In the data, take the stretch from "Task: Click the All Pages trigger eye icon" through "Action: click(x=135, y=96)" and switch "Screen dimensions" to "Viewport size", keeping everything else the same. Leave the pictures out of your answer.

INFORMATION SHOWN =>

== == ==

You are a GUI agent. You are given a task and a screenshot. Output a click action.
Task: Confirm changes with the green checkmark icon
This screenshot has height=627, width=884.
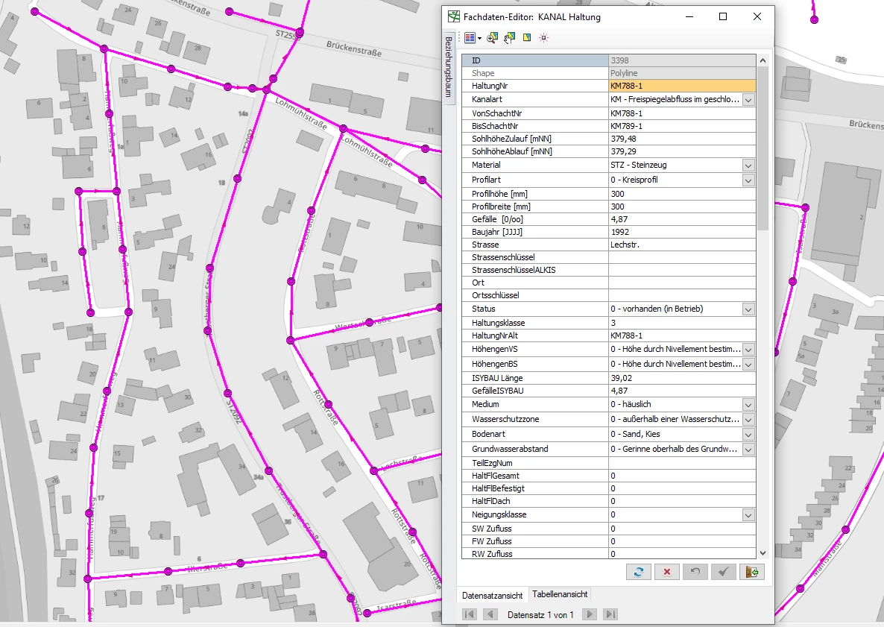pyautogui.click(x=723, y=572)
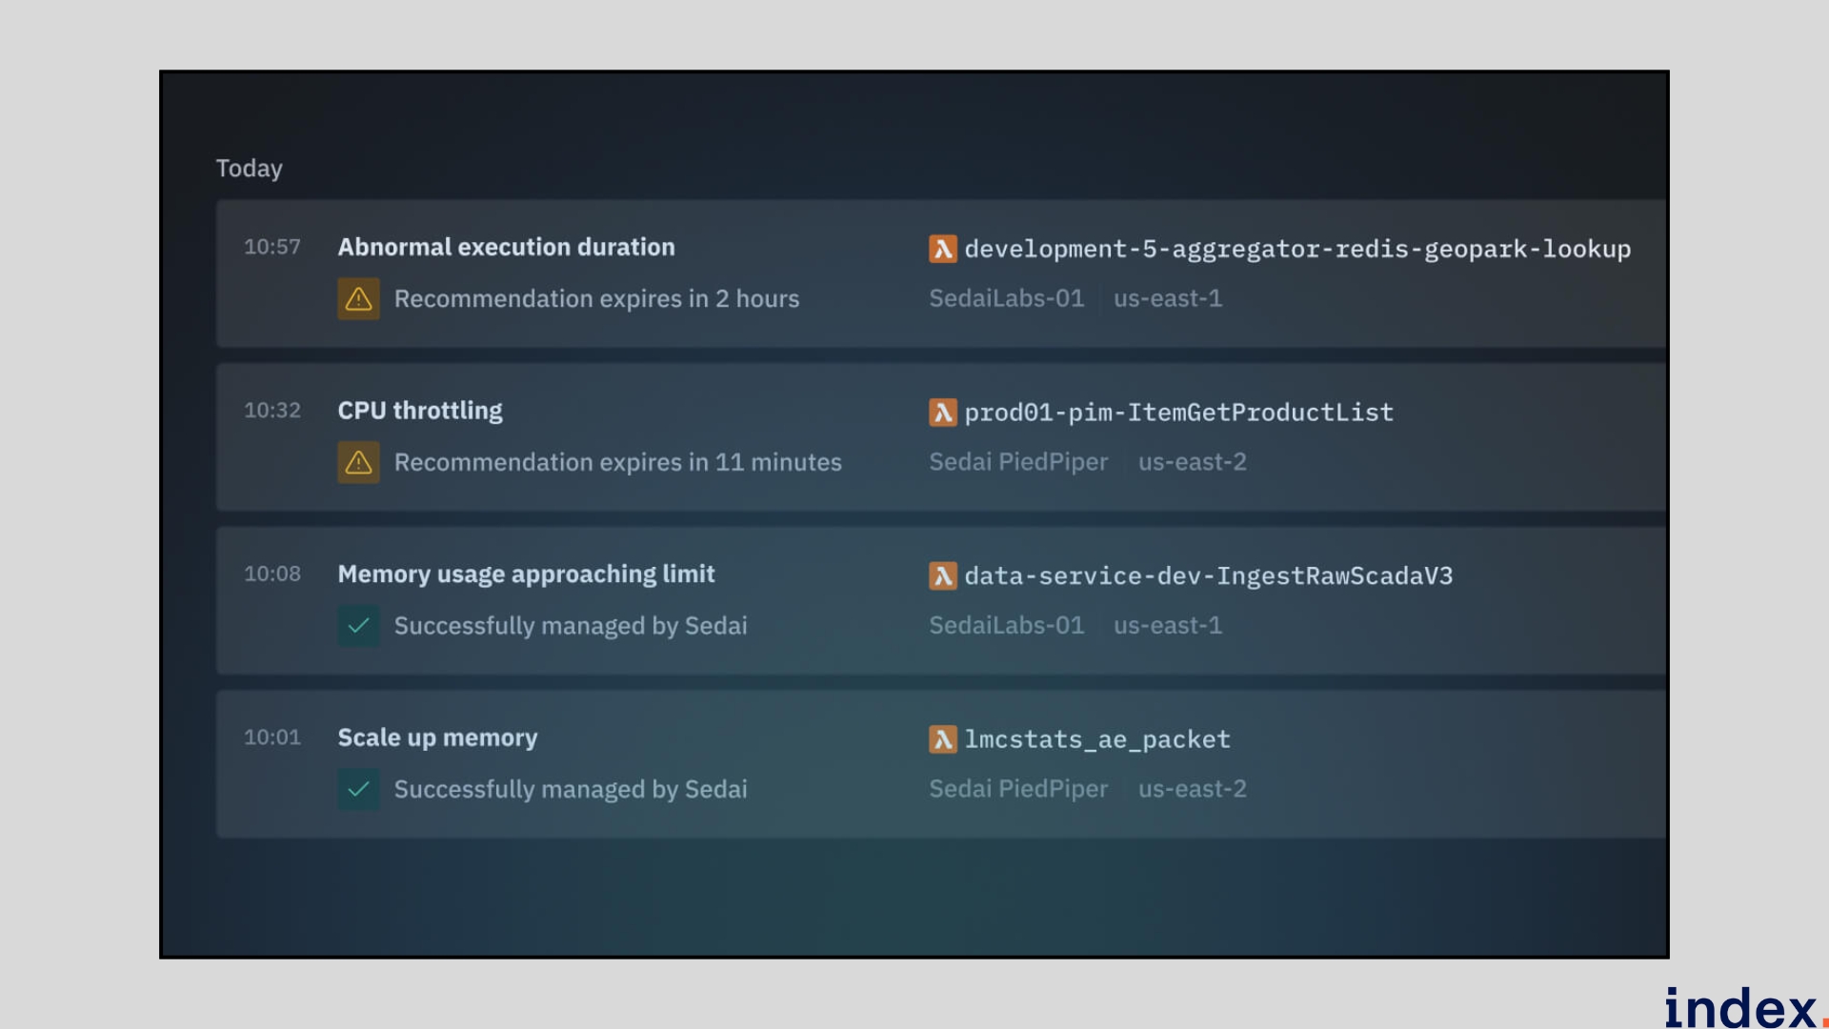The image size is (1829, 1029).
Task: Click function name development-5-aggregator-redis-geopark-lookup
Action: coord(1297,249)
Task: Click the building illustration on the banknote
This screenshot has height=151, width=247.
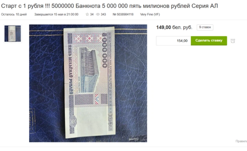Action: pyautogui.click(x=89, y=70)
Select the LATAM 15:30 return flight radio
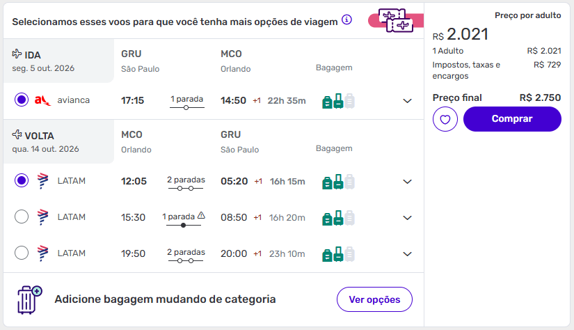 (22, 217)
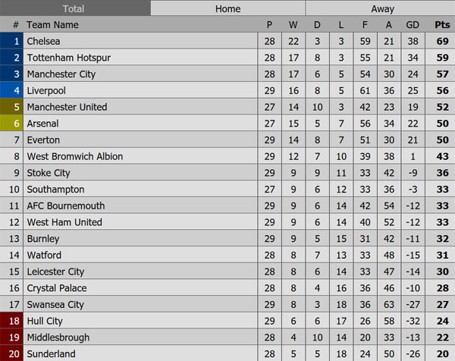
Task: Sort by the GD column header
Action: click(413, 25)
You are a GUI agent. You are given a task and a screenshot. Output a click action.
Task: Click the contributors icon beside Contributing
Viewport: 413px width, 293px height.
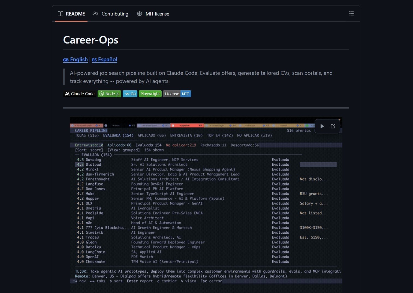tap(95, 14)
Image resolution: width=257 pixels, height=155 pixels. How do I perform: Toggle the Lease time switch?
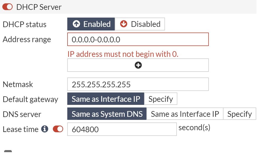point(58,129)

== == ==

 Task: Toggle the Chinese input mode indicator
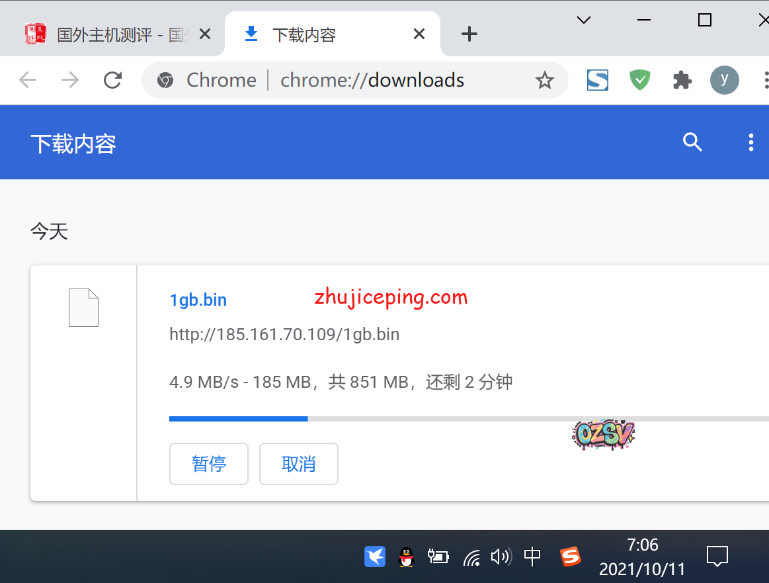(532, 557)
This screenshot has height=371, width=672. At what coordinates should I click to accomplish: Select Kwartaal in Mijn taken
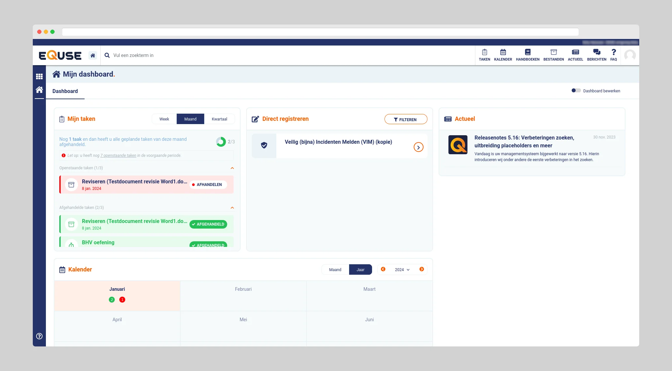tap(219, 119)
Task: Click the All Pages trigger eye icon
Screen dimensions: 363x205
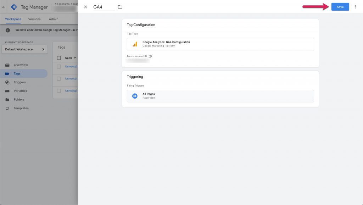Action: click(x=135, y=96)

== == ==

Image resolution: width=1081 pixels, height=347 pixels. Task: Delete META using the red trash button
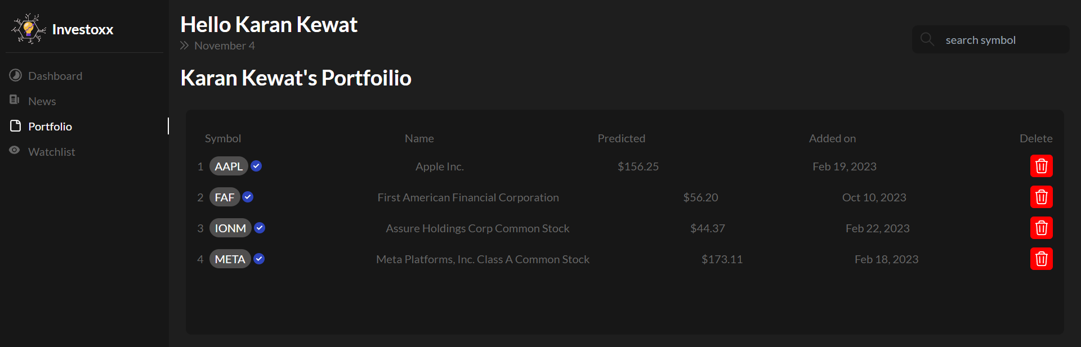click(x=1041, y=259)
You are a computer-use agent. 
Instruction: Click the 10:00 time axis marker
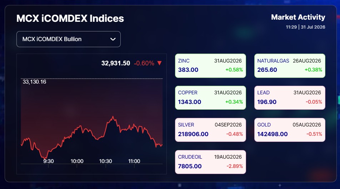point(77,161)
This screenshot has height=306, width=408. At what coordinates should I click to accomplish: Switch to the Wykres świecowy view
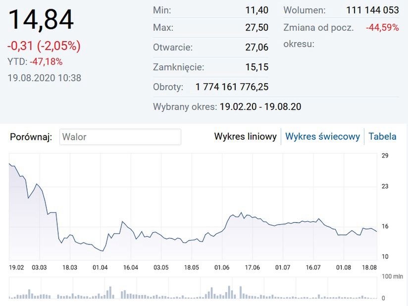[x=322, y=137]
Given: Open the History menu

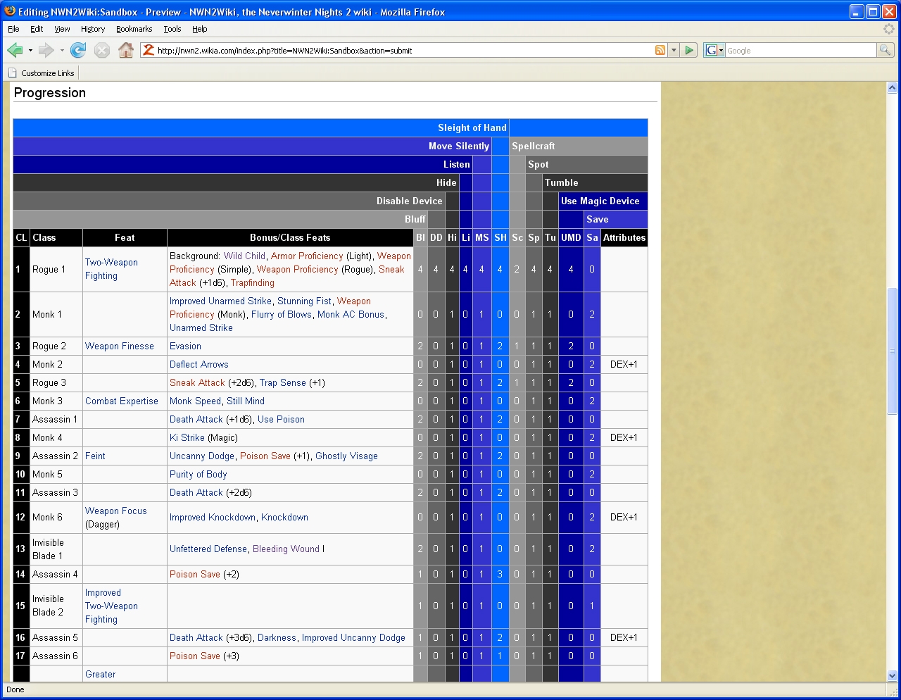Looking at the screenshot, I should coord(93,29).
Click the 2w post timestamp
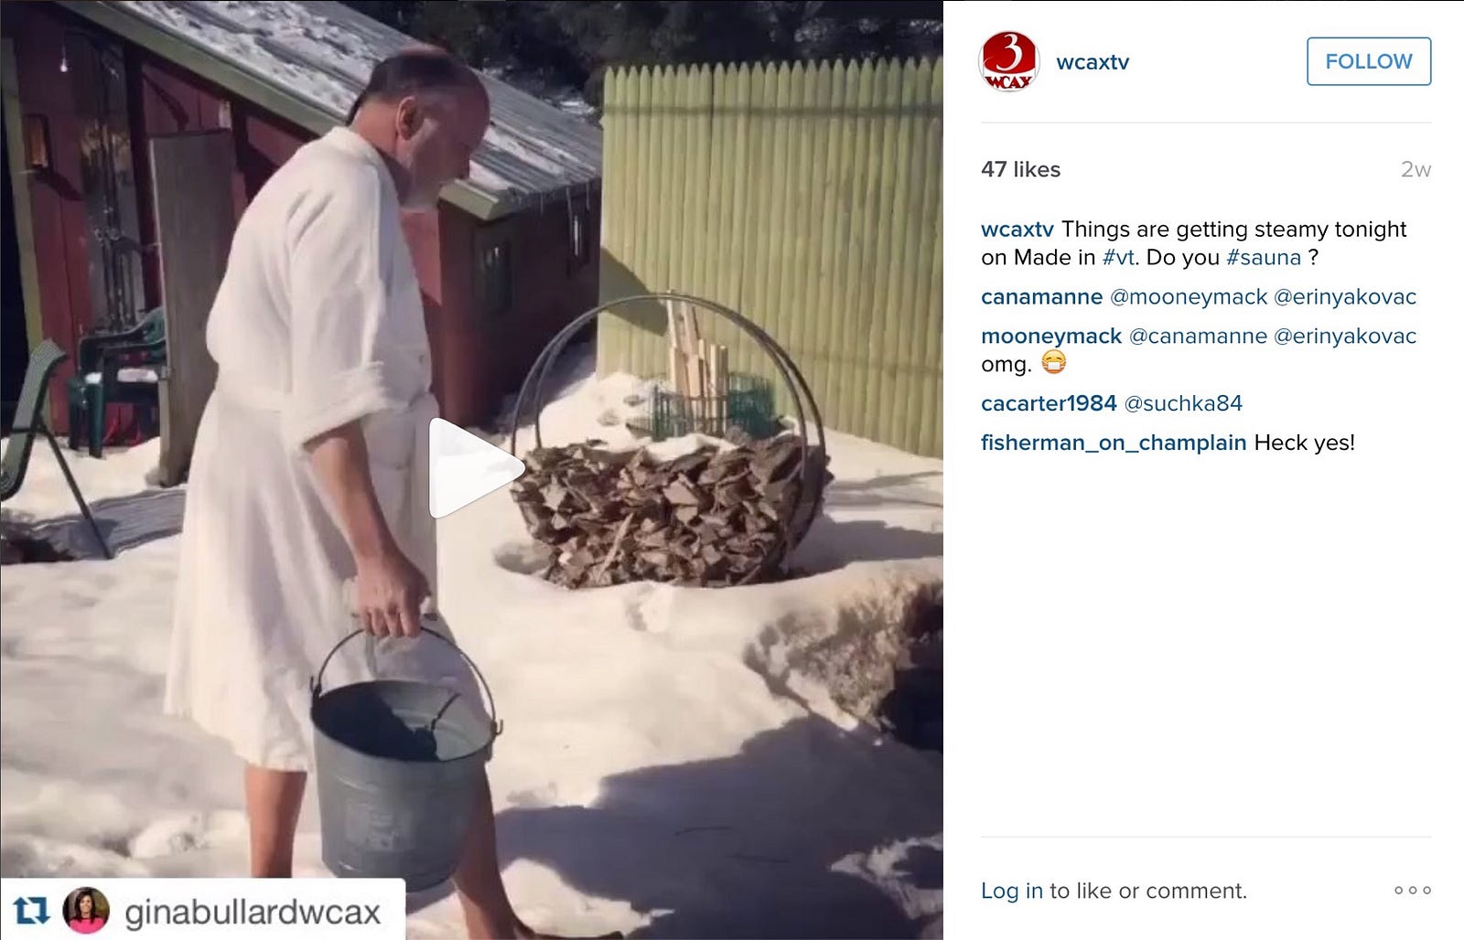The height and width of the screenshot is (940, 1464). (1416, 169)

== == ==

EXERCISE RESPONSE =>
Task: Click the All Pages trigger eye icon
Viewport size: 363x205
Action: click(x=135, y=96)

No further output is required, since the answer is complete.